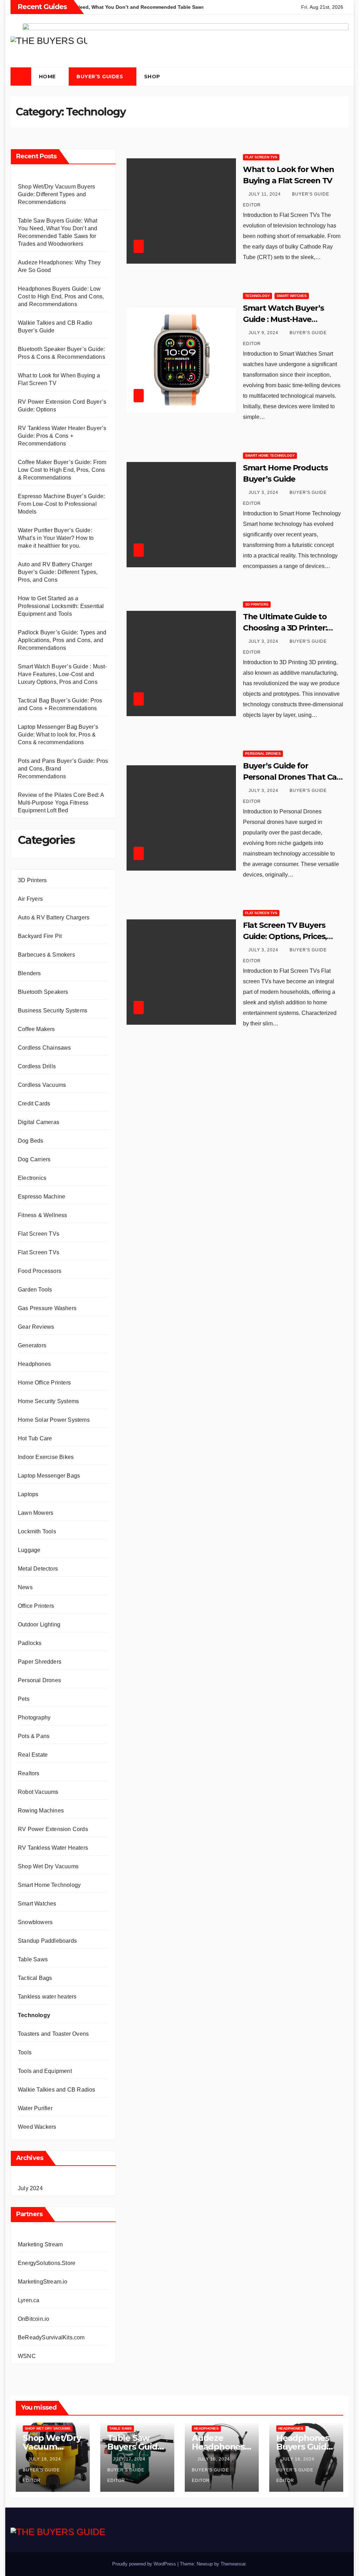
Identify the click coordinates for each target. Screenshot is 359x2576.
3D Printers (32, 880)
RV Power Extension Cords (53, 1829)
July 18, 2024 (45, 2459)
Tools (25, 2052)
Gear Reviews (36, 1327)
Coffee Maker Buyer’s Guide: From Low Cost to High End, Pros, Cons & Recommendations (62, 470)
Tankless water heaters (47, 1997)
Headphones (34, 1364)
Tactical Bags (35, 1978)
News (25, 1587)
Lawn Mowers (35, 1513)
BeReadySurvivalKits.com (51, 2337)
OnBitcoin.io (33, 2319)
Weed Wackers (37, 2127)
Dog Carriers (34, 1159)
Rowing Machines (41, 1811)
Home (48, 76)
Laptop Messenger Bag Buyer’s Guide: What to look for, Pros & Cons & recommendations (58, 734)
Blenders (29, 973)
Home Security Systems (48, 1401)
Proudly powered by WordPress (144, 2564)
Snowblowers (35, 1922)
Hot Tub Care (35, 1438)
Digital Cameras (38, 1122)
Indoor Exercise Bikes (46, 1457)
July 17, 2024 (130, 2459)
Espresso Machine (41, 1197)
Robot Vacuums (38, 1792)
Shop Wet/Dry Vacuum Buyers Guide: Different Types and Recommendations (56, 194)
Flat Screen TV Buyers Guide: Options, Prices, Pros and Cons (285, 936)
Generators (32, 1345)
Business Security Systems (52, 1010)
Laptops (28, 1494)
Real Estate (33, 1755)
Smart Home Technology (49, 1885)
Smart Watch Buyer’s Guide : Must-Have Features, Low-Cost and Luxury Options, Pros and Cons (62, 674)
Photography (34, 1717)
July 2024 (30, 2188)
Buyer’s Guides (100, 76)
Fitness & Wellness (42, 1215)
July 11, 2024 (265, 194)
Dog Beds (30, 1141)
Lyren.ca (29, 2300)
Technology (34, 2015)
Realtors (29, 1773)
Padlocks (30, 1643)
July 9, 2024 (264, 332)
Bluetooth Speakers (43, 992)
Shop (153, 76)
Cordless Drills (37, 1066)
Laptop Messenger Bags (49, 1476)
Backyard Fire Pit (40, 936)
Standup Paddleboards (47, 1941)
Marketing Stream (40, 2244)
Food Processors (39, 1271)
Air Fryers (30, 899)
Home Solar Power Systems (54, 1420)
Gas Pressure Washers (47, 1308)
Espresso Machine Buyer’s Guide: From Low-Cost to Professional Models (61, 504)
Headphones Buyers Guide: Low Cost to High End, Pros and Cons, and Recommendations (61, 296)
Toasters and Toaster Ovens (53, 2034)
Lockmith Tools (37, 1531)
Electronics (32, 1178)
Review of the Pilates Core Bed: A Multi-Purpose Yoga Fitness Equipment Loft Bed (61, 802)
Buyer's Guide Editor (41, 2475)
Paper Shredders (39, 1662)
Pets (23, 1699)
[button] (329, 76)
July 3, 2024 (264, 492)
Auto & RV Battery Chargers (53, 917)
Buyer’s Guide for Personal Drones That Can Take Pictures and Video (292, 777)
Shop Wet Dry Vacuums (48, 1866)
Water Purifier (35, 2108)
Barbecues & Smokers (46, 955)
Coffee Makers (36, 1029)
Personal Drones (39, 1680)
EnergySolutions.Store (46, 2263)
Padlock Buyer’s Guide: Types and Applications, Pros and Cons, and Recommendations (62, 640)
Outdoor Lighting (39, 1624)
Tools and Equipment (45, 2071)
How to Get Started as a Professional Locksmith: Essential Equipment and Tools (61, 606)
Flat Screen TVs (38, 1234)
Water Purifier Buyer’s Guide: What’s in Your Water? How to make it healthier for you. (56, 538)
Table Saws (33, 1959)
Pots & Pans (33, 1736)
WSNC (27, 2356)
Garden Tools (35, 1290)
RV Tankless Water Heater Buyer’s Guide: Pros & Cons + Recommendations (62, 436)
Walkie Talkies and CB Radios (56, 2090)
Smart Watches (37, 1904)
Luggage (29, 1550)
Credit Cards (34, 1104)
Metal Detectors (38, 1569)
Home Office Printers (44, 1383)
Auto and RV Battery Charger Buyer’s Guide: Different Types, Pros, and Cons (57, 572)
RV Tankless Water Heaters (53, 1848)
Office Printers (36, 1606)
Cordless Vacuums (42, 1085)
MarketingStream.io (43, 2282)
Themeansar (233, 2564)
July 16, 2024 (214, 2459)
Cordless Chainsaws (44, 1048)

+ + + +

**Prompt**
Where a picture appears in the data, omit it; restate the rest word for word.

**Written answer**
Identify the click coordinates for each target. Screenshot is 359x2576.
3D Printers (32, 880)
RV Power Extension Cords (53, 1829)
July 18, 2024 (45, 2459)
Tools (25, 2052)
Gear Reviews (36, 1327)
Coffee Maker Buyer’s Guide: From Low Cost to High End, Pros, Cons & Recommendations (62, 470)
Tankless water heaters (47, 1997)
Headphones (34, 1364)
Tactical Bags (35, 1978)
News (25, 1587)
Lawn Mowers (35, 1513)
BeReadySurvivalKits.com (51, 2337)
OnBitcoin.io (33, 2319)
Weed Wackers (37, 2127)
Dog Carriers (34, 1159)
Rowing Machines (41, 1811)
Home (48, 76)
Laptop Messenger Bag Buyer’s Guide: What to look for, Pros & Cons & recommendations (58, 734)
Blenders (29, 973)
Home Security Systems (48, 1401)
Proudly powered by WordPress (144, 2564)
Snowblowers (35, 1922)
Hot Tub Care (35, 1438)
Digital Cameras (38, 1122)
Indoor Exercise Bikes (46, 1457)
July 17, 2024 (130, 2459)
Espresso Machine (41, 1197)
Robot Vacuums (38, 1792)
Shop Wet/Dry Vacuum Buyers Guide: Different Types and Recommendations (56, 194)
Flat Screen TV Buyers Guide: Options, Prices, Pros and Cons (285, 936)
Generators (32, 1345)
Business Security Systems (52, 1010)
Laptops (28, 1494)
Real Estate (33, 1755)
Smart Home Technology (49, 1885)
Smart Watch Buyer’s Guide : Must-Have Features, Low-Cost and Luxury Options, Pros and Cons (62, 674)
Photography (34, 1717)
July 2024 (30, 2188)
Buyer’s Guides (100, 76)
Fitness & Wellness (42, 1215)
July 11, 2024 (265, 194)
Dog Beds (30, 1141)
Lyren.ca (29, 2300)
Technology (34, 2015)
Realtors (29, 1773)
Padlocks (30, 1643)
July 9, 2024 (264, 332)
Bluetooth Speakers (43, 992)
Shop (153, 76)
Cordless Drills (37, 1066)
Laptop Messenger Bags (49, 1476)
Backyard Fire Pit (40, 936)
Standup Paddleboards (47, 1941)
Marketing Stream (40, 2244)
Food Processors (39, 1271)
Air Fryers (30, 899)
Home Solar Power Systems (54, 1420)
Gas Pressure Washers (47, 1308)
Espresso Machine Buyer’s Guide: From Low-Cost to Professional Models (61, 504)
Headphones Buyers Guide: Low Cost to High End, Pros and Cons, and Recommendations (61, 296)
Toasters and Toaster Ovens (53, 2034)
Lockmith Tools (37, 1531)
Electronics (32, 1178)
Review of the Pilates Core Bed: A Multi-Purpose Yoga Fitness Equipment Loft Bed (61, 802)
Buyer's Guide Editor (41, 2475)
Paper Shredders (39, 1662)
Pets (23, 1699)
[button] (329, 76)
July 3, 2024 (264, 492)
Auto & RV Battery Chargers (53, 917)
Buyer’s Guide for Personal Drones That Can Take Pictures and Video (292, 777)
Shop Wet Dry Vacuums (48, 1866)
Water Purifier (35, 2108)
Barbecues & Smokers (46, 955)
Coffee Makers (36, 1029)
Personal Drones (39, 1680)
EnergySolutions.Store (46, 2263)
Padlock Buyer’s Guide: Types and Applications, Pros and Cons, and Recommendations (62, 640)
Outdoor Lighting (39, 1624)
Tools and Equipment (45, 2071)
How to Get Started as a Professional Locksmith: Essential Equipment and Tools (61, 606)
Flat Screen TVs (38, 1234)
Water Purifier Buyer’s Guide: What’s in Your Water? How to make it healthier for you. (56, 538)
Table Saws (33, 1959)
Pots & Pans (33, 1736)
WSNC (27, 2356)
Garden Tools (35, 1290)
RV Tankless Water Heater Buyer’s Guide: Pros & Cons + Recommendations (62, 436)
Walkie Talkies and CB Radios (56, 2090)
Smart Watches (37, 1904)
Luggage (29, 1550)
Credit Cards (34, 1104)
Metal Detectors (38, 1569)
Home Office Printers (44, 1383)
Auto and RV Battery Charger Buyer’s Guide: Different Types, Pros, and Cons (57, 572)
RV Tankless Water Heaters (53, 1848)
Office Printers (36, 1606)
Cordless Vacuums (42, 1085)
MarketingStream.io (43, 2282)
Themeansar (233, 2564)
July 16, 2024 (214, 2459)
Cordless Chainsaws (44, 1048)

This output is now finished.